Par acte de commissaire de justice signifié le 28 juin 2024, le syndicat des copropriétaires de la [Adresse 6] située [Adresse 4] et [Adresse 5] à Bobigny (93000), représenté par son syndic en exercice le cabinet CPI – SYNERGI (S.A.R.L.), a fait assigner Mme [Z] [R] devant le tribunal judiciaire de Bobigny, aux fins notamment d’obtenir le paiement de charges de copropriété et d’appels de fonds de travaux impayés.
Aux termes de ses dernières conclusions notifiées par la voie électronique le 26 février 2025, le syndicat des copropriétaires de la [Adresse 6] située [Adresse 4] et [Adresse 5] à [Localité 4] demande à la présente juridiction de :
— condamner Madame [Z] [R] à lui payer les sommes suivantes :
• 18.082,57 € au titre des charges de copropriété dues au 1er trimestre 2025 à titre principal avec intérêts au taux légal à compter du 23 février 2024 sur la somme de 14.719,86 € et à compter de l’assignation pour le surplus ;
• 3.000 € à titre de dommages et intérêts ;
• 2.000 € sur le fondement des dispositions de l’article 700 du code de procédure civile ;
— rejeter la demande de délais de paiement de Madame [Q] ;
— à titre subsidiaire, assortir les délais de paiement d’une déchéance du terme imposant – notamment – le paiement des charges courantes en sus des délais accordés sur l’arriéré ;
— ordonner l’exécution provisoire de la décision à intervenir ;
— condamner Madame [Z] [R] aux dépens.
Dans ses dernières conclusions notifiées par la voie électronique le 21 janvier 2025, Mme [Z] [R] sollicite du tribunal :
— qu’il rejette la demande du Syndic S.D.C. [Adresse 6] de paiement immédiat de la dette ;
— qu’il rejette les demandes du syndic du syndic S.D.C. [Adresse 6] au titre des intérêts au taux légal ;
— qu’il rejette la demande du syndic S.D.C. [Adresse 6] au titre des dommages et intérêts ;
— qu’il rejette la demande du syndic S.D.C. [Adresse 6] au titre sur l’article 700 du code de procédure civile et les dépens ;
— qu’il lui accorde un délai de paiement et un échéancier pour le paiement de la dette à raison de 200 euros par mois et le paiement de la somme de 5000 euros en capital dans un délai d’un an.

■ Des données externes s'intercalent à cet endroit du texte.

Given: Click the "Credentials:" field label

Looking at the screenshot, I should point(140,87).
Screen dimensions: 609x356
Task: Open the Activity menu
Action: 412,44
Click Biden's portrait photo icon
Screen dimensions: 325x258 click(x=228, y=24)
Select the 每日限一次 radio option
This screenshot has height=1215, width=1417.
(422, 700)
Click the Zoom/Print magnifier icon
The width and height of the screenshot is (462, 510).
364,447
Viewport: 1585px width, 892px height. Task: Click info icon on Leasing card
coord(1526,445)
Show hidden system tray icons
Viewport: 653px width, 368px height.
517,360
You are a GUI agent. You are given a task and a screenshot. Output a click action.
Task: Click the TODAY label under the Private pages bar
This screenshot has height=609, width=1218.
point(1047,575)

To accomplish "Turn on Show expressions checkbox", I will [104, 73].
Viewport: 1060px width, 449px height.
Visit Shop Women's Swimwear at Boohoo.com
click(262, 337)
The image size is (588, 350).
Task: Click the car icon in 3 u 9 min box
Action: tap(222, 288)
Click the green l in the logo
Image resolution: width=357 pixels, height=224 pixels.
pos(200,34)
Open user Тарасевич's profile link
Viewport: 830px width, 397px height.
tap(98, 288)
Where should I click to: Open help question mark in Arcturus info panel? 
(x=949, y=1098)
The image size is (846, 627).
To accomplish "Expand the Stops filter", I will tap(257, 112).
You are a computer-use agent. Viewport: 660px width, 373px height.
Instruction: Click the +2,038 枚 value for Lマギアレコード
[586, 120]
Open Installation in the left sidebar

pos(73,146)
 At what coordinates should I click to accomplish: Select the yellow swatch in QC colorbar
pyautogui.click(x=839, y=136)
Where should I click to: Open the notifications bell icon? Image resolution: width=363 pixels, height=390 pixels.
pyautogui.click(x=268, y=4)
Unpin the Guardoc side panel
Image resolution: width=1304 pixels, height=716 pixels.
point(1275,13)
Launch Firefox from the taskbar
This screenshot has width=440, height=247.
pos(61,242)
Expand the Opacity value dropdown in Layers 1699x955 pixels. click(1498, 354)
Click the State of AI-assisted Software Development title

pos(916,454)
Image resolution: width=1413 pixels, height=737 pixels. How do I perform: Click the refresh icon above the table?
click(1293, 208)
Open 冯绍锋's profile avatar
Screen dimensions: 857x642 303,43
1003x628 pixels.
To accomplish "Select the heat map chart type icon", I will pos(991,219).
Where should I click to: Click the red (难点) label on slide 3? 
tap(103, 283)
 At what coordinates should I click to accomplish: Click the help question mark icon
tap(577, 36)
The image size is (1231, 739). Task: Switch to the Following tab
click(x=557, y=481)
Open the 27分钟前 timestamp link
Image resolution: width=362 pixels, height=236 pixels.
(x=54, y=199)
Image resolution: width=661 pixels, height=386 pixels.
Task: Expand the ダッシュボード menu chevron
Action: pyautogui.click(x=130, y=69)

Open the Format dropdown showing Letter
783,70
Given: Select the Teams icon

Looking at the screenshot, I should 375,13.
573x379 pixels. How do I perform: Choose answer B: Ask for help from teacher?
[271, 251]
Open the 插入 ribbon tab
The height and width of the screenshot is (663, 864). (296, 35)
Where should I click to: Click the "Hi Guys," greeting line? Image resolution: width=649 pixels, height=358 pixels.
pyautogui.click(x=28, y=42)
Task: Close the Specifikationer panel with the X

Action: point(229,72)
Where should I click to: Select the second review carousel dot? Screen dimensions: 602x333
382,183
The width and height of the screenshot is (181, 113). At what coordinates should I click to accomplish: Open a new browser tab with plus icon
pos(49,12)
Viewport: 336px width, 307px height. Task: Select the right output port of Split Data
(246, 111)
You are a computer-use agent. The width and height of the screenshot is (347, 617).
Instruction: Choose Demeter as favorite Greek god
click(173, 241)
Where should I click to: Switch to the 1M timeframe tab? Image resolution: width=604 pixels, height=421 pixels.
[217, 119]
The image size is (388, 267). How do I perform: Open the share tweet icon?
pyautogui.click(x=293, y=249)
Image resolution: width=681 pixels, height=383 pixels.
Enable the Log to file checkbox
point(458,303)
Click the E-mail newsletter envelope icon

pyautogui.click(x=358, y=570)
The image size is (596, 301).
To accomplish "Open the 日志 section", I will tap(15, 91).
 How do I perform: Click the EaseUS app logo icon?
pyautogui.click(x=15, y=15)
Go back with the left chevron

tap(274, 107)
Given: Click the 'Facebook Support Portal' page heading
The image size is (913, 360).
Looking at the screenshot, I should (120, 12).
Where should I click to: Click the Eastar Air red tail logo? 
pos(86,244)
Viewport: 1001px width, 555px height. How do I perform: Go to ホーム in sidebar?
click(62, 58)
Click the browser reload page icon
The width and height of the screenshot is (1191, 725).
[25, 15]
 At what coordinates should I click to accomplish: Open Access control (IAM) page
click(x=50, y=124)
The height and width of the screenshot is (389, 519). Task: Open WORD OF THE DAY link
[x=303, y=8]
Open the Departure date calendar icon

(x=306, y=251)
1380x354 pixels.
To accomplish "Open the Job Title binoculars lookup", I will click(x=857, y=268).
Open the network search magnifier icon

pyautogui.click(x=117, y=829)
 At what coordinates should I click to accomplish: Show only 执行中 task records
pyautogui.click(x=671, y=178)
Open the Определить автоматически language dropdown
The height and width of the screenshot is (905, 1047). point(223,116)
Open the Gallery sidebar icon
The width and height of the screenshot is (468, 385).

Il sera expressément renvoyé aux écritures des parties pour l’exposé de leurs moyens, en application de l’article 455 du code de procédure civile.
L’affaire a été clôturée par ordonnance du 19 mars 2025 et fixée à l’audience de plaidoirie (juge unique) du 15 septembre 2025, puis renvoyée d’office à l’audience du 2 février 2026. À l’issue de celle-ci, la décision a été mise en délibéré au 13 avril 2026, par mise à disposition au greffe.
MOTIFS
Selon l’article 444 du code de procédure civile, le président peut ordonner la réouverture des débats.
En application des articles 8, 13, et 442 du code de procédure civile, le juge peut inviter les parties à fournir les explications de fait ou de droit qu’il estime nécessaires à la solution du litige, ou à préciser ce qui paraît obscur.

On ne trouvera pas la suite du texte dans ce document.